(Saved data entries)

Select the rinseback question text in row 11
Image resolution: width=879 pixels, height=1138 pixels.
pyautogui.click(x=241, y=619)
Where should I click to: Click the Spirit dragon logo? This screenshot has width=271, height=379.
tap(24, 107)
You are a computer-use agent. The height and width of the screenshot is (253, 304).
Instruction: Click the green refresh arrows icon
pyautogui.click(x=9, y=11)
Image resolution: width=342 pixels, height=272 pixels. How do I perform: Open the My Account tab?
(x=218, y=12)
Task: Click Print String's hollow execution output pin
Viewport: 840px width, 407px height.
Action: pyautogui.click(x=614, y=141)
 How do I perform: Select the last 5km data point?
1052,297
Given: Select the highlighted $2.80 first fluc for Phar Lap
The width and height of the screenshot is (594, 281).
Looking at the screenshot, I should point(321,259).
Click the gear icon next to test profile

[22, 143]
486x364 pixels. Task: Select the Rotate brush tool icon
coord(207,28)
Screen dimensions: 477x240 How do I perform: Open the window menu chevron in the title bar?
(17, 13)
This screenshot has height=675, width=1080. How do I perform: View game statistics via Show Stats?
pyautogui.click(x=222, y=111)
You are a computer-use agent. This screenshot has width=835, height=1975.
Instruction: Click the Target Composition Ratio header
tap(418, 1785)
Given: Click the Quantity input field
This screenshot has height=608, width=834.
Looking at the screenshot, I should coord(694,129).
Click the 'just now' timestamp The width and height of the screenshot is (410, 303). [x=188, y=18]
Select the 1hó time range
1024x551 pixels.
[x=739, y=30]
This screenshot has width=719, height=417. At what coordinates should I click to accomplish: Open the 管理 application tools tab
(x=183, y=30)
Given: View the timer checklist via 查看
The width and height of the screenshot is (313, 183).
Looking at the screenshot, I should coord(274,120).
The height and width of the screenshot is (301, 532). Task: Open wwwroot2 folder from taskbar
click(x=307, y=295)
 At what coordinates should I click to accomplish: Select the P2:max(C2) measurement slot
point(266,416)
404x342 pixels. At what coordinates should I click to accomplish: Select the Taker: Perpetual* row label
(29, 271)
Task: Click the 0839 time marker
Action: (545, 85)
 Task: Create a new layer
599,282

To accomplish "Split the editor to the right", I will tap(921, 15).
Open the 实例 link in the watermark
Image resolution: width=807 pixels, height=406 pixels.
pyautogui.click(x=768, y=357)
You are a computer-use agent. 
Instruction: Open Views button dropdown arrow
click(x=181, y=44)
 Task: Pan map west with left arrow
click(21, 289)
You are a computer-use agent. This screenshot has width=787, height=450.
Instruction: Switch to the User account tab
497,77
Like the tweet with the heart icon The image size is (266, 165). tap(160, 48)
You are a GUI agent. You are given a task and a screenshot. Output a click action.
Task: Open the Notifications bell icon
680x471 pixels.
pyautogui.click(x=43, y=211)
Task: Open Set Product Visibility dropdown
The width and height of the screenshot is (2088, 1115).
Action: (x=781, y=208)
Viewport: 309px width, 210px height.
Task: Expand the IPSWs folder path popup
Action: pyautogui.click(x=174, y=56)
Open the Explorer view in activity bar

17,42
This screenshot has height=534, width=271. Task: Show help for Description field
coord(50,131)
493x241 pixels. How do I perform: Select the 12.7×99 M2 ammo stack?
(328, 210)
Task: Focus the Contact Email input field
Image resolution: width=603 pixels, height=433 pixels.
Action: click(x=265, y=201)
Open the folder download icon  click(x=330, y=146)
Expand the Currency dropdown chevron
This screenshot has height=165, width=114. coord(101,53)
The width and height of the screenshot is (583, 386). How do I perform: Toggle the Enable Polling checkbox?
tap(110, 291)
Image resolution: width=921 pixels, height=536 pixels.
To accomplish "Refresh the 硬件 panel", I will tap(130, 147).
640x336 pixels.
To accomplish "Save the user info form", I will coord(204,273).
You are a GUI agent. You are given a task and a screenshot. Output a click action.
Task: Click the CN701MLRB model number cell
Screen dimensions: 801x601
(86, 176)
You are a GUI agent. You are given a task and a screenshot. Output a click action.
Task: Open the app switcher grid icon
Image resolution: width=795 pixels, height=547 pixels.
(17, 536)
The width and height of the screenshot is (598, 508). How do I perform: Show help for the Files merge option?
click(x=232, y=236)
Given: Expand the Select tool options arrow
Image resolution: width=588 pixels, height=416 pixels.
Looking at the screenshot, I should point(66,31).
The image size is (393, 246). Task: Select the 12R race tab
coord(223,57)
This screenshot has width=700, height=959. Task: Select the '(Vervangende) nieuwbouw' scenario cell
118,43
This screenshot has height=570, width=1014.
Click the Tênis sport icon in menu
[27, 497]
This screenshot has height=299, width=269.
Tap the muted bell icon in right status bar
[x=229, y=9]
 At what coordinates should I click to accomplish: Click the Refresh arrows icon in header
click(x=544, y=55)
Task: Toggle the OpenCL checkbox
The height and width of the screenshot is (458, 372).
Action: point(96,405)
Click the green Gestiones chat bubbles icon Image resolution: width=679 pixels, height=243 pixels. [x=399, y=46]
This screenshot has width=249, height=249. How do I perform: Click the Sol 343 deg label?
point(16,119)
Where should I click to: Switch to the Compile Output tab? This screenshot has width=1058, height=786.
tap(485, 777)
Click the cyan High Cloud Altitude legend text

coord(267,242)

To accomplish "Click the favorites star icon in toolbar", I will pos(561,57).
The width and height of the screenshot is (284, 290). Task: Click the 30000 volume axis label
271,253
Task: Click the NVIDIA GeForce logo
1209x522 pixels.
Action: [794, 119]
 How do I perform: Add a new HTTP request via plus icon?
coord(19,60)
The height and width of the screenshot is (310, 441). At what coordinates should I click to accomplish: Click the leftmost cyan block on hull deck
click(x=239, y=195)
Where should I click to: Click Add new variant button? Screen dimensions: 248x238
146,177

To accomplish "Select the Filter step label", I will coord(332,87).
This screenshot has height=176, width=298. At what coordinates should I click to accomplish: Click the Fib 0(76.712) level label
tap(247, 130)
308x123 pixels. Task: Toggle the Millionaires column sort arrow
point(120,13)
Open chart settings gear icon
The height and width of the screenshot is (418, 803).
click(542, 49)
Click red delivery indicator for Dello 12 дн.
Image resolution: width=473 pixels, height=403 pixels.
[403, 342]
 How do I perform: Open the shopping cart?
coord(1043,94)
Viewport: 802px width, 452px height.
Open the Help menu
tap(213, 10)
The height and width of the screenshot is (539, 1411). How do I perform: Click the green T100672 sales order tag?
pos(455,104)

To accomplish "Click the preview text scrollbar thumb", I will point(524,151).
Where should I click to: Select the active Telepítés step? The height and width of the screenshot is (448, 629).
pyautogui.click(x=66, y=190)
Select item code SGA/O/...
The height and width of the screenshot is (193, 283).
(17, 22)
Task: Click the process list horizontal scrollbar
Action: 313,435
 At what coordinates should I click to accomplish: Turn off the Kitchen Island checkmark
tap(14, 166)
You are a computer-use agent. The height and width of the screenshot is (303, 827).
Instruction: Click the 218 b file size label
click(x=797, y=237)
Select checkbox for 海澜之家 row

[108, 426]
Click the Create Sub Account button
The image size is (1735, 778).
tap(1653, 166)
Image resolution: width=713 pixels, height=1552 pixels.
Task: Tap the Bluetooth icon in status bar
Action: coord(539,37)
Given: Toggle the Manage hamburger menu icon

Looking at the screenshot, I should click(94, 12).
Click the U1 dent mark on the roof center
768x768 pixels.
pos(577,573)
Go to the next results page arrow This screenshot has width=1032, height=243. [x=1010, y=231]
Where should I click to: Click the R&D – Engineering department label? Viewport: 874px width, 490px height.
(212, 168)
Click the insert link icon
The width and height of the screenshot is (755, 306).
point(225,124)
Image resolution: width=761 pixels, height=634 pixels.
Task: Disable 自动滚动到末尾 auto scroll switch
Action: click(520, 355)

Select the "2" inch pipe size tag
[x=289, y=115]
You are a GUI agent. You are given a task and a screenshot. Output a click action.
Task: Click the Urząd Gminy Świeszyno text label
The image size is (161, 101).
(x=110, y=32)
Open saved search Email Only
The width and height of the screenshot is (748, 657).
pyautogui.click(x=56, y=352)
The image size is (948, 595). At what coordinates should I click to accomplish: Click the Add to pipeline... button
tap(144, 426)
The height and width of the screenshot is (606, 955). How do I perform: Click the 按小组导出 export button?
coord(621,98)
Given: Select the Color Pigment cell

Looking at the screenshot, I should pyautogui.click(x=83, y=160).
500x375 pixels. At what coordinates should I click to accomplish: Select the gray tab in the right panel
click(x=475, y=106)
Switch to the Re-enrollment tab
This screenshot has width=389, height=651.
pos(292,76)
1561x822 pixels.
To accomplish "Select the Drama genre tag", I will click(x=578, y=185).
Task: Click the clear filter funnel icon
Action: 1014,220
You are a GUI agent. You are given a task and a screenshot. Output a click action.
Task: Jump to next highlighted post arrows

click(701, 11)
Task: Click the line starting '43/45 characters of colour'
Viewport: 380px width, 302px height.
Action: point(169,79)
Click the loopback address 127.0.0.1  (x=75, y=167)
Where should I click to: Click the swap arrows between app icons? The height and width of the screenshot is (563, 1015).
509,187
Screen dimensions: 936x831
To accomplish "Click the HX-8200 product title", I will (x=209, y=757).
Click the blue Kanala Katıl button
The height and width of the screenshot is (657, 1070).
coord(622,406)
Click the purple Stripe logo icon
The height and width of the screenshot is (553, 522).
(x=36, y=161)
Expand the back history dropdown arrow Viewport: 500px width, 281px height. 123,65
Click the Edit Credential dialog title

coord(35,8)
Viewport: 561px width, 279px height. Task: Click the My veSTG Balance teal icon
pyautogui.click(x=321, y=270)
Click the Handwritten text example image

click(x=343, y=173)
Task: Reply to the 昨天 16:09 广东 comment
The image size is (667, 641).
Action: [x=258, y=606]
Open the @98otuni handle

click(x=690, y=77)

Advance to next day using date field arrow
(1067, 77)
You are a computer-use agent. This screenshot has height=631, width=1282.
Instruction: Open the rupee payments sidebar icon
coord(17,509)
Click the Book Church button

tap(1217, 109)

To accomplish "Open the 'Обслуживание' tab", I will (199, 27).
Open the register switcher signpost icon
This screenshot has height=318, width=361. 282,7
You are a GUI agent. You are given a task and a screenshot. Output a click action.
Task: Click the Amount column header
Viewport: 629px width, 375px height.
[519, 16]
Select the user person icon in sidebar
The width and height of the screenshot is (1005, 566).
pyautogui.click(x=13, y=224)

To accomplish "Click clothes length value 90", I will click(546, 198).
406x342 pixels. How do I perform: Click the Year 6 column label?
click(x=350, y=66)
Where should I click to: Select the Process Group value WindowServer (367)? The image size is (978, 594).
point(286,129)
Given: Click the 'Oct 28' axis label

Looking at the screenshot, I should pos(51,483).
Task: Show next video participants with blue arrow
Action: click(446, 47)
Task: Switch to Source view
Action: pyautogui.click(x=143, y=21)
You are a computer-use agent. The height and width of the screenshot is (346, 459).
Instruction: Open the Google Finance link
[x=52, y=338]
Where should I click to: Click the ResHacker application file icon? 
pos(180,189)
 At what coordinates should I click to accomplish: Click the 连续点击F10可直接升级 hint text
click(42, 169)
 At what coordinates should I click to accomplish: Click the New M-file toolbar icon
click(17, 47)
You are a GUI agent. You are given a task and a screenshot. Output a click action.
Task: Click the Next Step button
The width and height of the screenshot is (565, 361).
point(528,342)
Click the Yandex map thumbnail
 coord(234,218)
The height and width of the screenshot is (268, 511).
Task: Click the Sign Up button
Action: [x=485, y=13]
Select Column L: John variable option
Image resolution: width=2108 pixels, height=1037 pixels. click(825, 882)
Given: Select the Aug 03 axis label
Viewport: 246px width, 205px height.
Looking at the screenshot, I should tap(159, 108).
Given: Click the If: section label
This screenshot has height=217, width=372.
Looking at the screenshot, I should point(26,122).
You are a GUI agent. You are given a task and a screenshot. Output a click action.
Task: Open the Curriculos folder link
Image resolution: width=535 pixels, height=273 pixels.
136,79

▸ What to do:
Search term "input": return each line of the data that contains it.

▸ Task response:
Given: Click the Quantity input field
Task: Focus the Contact Email input field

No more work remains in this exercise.